The Ferrari oven (the latest addition to our home) is a small electric oven designed to bake pizza in very short times. Its main feature is its ability to reach high temperatures, usually around 750°F (400°C) or even higher, thanks to a powerful heating element and a compact cooking chamber.

This allows you to partially replicate the conditions of a traditional wood-fired oven, obtaining a pizza with a crispy edge and a soft interior in record time.

The Ferrari oven is a great solution for those who want to quickly make at home a pizza that seems to come out of a pizzeria’s oven.

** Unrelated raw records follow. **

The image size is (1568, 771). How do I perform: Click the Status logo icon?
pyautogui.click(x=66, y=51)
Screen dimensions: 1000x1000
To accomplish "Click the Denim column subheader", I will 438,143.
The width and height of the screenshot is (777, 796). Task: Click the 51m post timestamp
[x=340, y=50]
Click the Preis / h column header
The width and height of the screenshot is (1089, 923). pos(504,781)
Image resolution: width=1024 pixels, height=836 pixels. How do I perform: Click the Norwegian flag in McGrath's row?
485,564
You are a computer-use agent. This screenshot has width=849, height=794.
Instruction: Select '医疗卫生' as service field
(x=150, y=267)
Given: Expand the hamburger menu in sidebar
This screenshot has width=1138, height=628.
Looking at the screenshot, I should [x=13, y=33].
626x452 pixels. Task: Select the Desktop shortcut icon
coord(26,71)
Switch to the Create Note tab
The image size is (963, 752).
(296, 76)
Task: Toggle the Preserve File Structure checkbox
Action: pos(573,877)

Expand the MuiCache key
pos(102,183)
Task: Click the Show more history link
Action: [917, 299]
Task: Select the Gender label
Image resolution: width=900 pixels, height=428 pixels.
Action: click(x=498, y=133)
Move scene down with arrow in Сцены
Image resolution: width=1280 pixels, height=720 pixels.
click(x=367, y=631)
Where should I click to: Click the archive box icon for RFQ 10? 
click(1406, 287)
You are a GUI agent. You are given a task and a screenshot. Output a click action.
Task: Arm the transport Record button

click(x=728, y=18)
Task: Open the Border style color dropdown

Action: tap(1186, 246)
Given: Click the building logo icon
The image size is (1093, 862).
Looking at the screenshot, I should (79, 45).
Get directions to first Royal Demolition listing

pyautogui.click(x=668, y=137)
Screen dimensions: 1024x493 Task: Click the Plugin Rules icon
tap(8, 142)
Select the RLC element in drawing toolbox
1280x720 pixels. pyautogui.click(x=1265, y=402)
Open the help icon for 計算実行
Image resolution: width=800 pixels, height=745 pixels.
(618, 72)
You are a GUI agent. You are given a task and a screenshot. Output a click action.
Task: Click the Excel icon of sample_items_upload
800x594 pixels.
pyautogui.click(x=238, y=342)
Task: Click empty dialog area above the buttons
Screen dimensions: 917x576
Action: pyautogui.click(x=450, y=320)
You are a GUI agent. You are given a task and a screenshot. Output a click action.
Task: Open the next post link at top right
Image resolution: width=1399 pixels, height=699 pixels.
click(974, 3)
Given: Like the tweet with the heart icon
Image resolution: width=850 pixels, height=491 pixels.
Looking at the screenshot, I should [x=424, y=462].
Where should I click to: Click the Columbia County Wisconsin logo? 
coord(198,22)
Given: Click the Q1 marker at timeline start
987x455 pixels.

But now let’s see together how to prepare the Pizza with Gorgonzola and Onions. Prepare the ingredients and let’s get started.

And if you try it, don’t forget to let me know in the comments on my Facebook page HERE. I look forward to it.

Gabriella

Other delicious recipes to try:

Pizza with Gorgonzola and Onions
  • Difficulty: Easy
  • Cost: Affordable
  • Rest time: 2 Hours
  • Preparation time: 30 Minutes
  • Portions: 4
  • Cooking methods: Electric oven
  • Cuisine: Italian
  • Seasonality: All seasons

Ingredients

  • 21.2 oz flour
  • 1.5 cups water (60% hydration)
  • 1/2 packet dry yeast
  • 1 tbsp extra virgin olive oil
  • 1 tsp salt
  • 1 cup tomato sauce
  • 7 oz gorgonzola
  • 3 mozzarellas
  • 1 onion (medium size – to taste)
  • as needed extra virgin olive oil
  • 3.5 oz sliced speck

Tools

  • 1 Stand mixer
  • 1 Pastry board
  • 1 Rolling pin
  • 1 Pizza oven

Steps

  • First, dissolve the yeast in lukewarm water with a pinch of sugar (if you are using fresh yeast). If you’re using dry yeast like me, add it to the flour without dissolving.

  • In the stand mixer’s bowl (or in a large bowl), pour the flour, add the water, the yeast, the extra virgin olive oil, and start kneading, then also add the salt (salt shouldn’t come into direct contact with the yeast).

  • Knead vigorously until you get a smooth and elastic dough. Form a ball, place it in a lightly oiled bowl, cover with plastic wrap, and let it rise in a warm place for at least 2 hours, or until doubled in volume. I usually place it in the turned-off oven with the light on.

  • Meanwhile, peel the onion, slice it thinly, and let it soften in a pan with a drizzle of extra virgin olive oil over low heat until it becomes tender and slightly golden. This step will soften the pungent flavor of the onion and make it sweeter during cooking.

  • Speedy tip: when I’m in a rush, I slice the onion and put it in a plate with a drizzle of oil, mix it quickly, and cook it in the microwave in 3 rounds.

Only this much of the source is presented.